Eine weitere Appropriationsgeste wirkt dabei konzept-verstärkend und ist m. E. konzeptionell und referentiell nicht weniger klug als Reckes Technik: Auch die Jury des Theatertreffens 2018 (Margarete Affenzeller, Eva Behrendt, Wolfgang Höbel, Andreas Klaeui,,Dorothea Marcus, Christian Rakow, Shirin Sojitrawalla) appropriierte die Entscheidung der Jury des Theatertreffens 2016 (Till Briegleb, Barbara Burckhardt, Wolfgang Huber-Lang, Peter Laudenbach, Bernd Noack, Stephan Reuter, Andreas Wilink), das Stück „Mittelreich“ als eines der zehn bemerkenswertesten deutschsprachigen Inszenierungen einzuladen. Damit wurde eine weitere Dimension der Ästhetik des Performativen, nämlich die performative Dimension des Ensembles und des Publikums wie auch die katalysatorische Wirkung der Rezeption durch Anschlussoperationen wie Besprechungen, Diskussionsrunden, Kritiken, Hausarbeiten … registriert und honoriert. Oder wie Recke in einem Interview sagte: „Je größer die Bühne, desto größer die Aneignungsgeste und die Dreistigkeit, die in der Überschreibung steckt.“

In dieser quantitativen Größe sind dann auch weitere offengelegte Fragen zu verhandeln: Welchen Anteil hatte die institutionelle Rahmung von „Mittelreich’“ durch Lilienthals Kammerspiele?
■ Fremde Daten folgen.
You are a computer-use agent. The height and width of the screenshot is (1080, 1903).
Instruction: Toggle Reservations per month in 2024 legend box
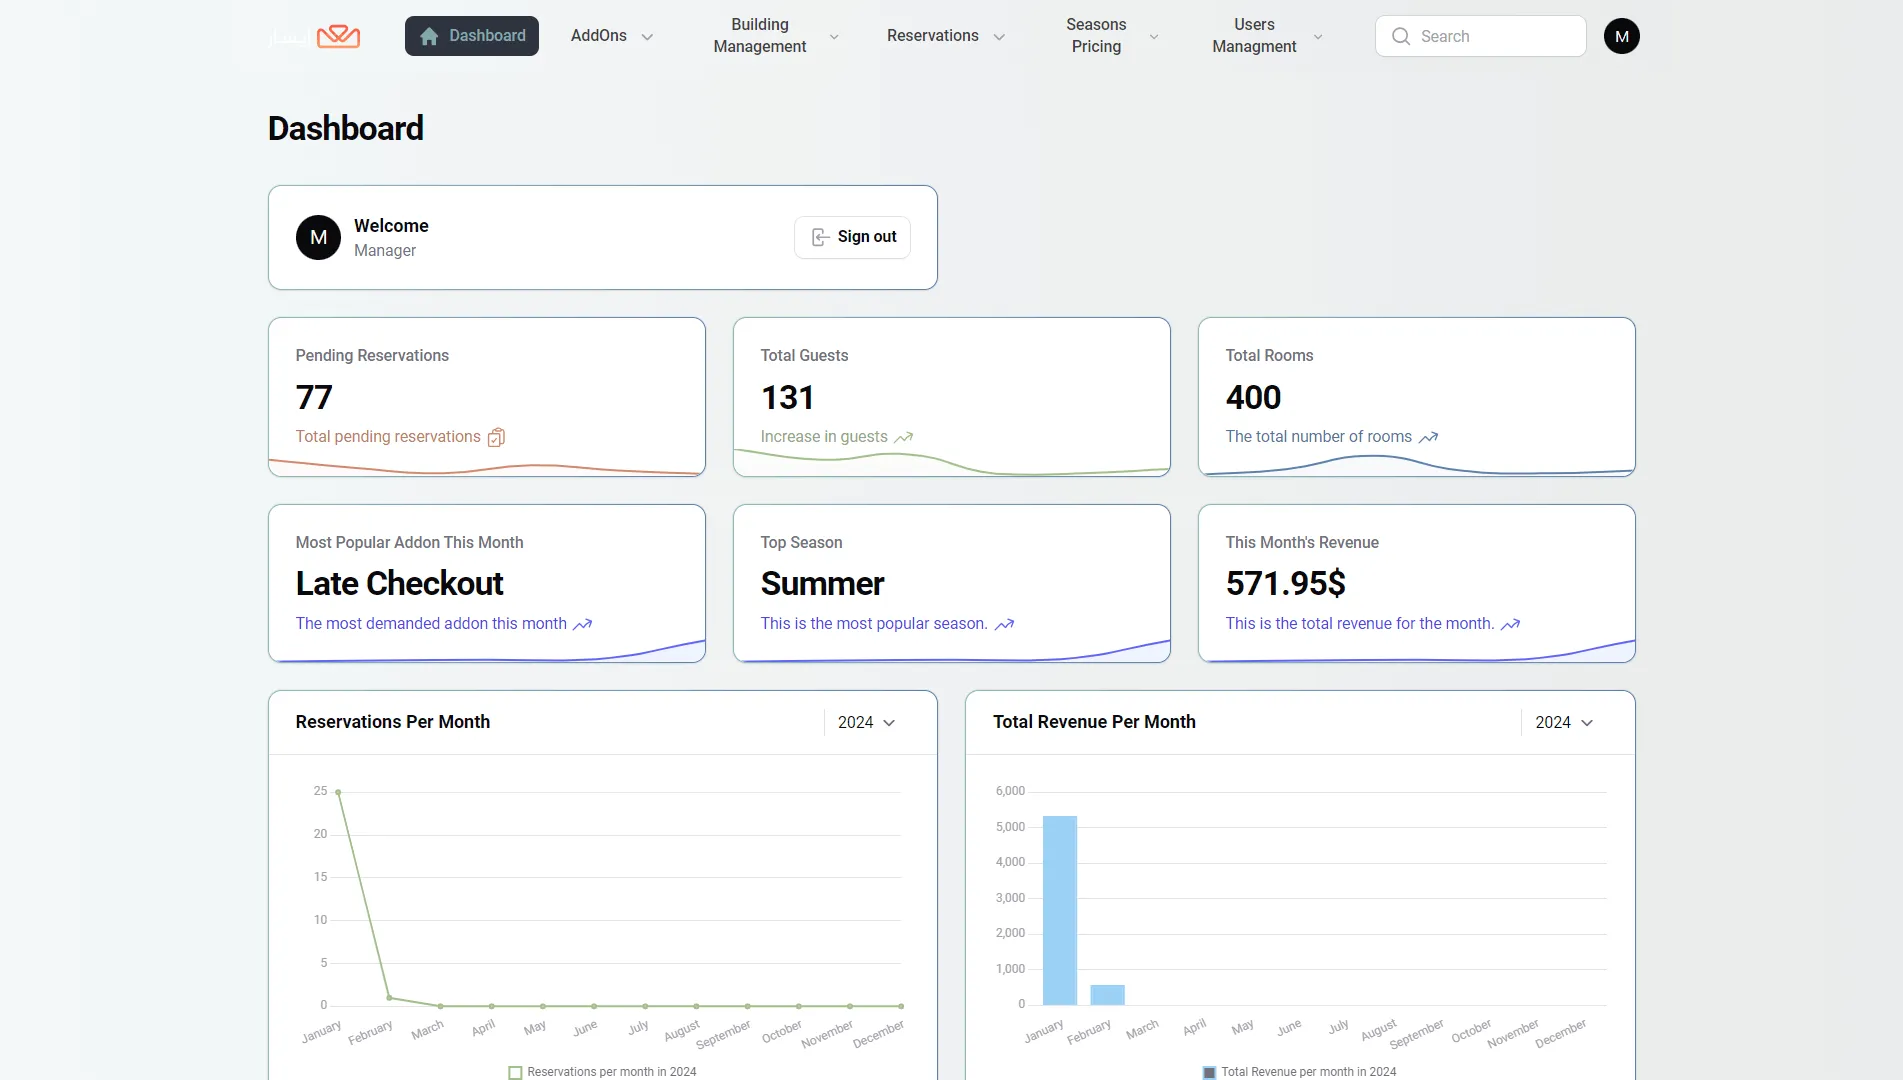pyautogui.click(x=515, y=1072)
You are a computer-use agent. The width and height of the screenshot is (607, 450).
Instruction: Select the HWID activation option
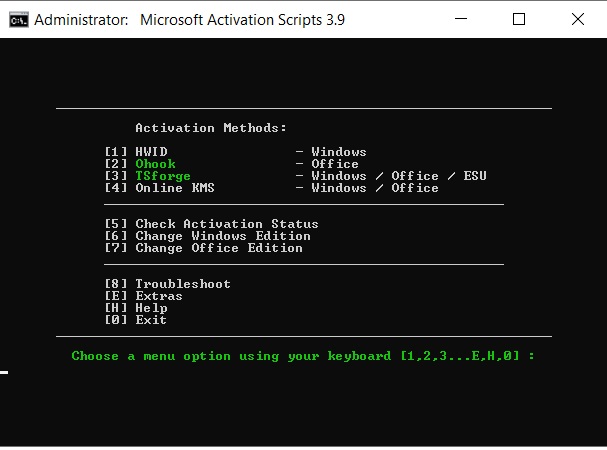[151, 152]

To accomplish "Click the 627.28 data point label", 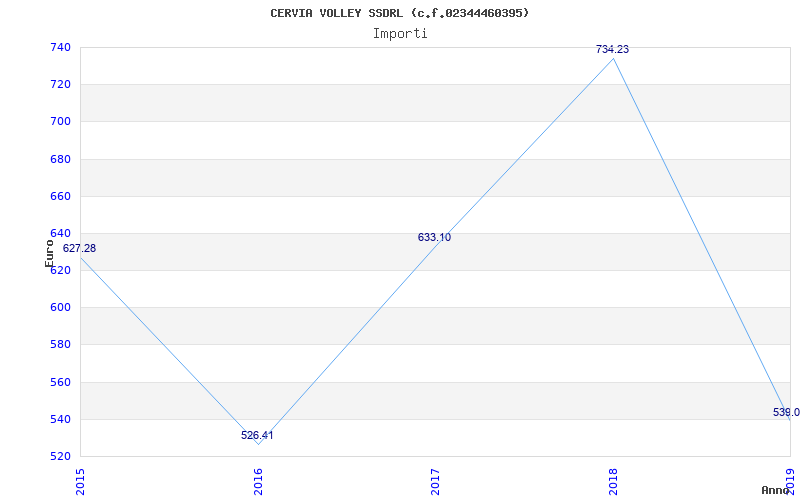I will tap(79, 248).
Welche Autorenschaft haben die DarstellerInnen der Mahler-Inszenierung auf ihre performative Dimension? Wie kann ein Unterschied bestimmt werden, ohne zwangsläufig zu vergleichen? Oder anders: Wie kann der Prozess der Vergleichung Differenzen oder Ähnlichkeiten modifizieren? Wie ist überhaupt mit Ählichkeiten umzugehen, die im Prozess der Alteration doch per se hintertrieben werden (sollen)? Welches Selbst-Verhältnis findet über/durch/mittels des Anderen statt? Wie sind Vernachlässigungen sichtbar zu machen, ohne zu moralisieren? Ist das Gegenteil des Anderen nicht etwa das Selbst, sondern die dem Unterschiedlichen gegenüber gleichgültige Homogenität? Hieße demnach das Gegensatzpaar Differenz versus In-Differenz? Hat Recke eine Autorschaft auf das Verfahren des Schwarzkopierens? Oder auf den Begriff? Handelt es sich überhaupt um das Verfahren des Kopierens? Oder wird hier vielmehr imitiert? Welche (ethnologischen) Bezüge existieren zu Jean Rouchs „Les Maitres Fous“ (1955, 36min), in denen Rouch ein Besessenheitsritual der Hauca bei Accra (Ghana) filmt, das das Erinnern der Kolonialherrschaft als Prozess der Aneignung, der Verschiebung und damit der Konstruktion nutzt? Kann jedes Theaterstück „schwarzkopiert“ und jedes „schwarzkopierte“ Theaterstück wieder „weißkopiert“ werden? Wann und wodurch erschöpft sich das Verfahren? Oder ist einzig die Endlosigkeit des Spiels mit seinen unendlichen Verweisungen (Derrida) dasjenige, dessen wir uns sicher sein können?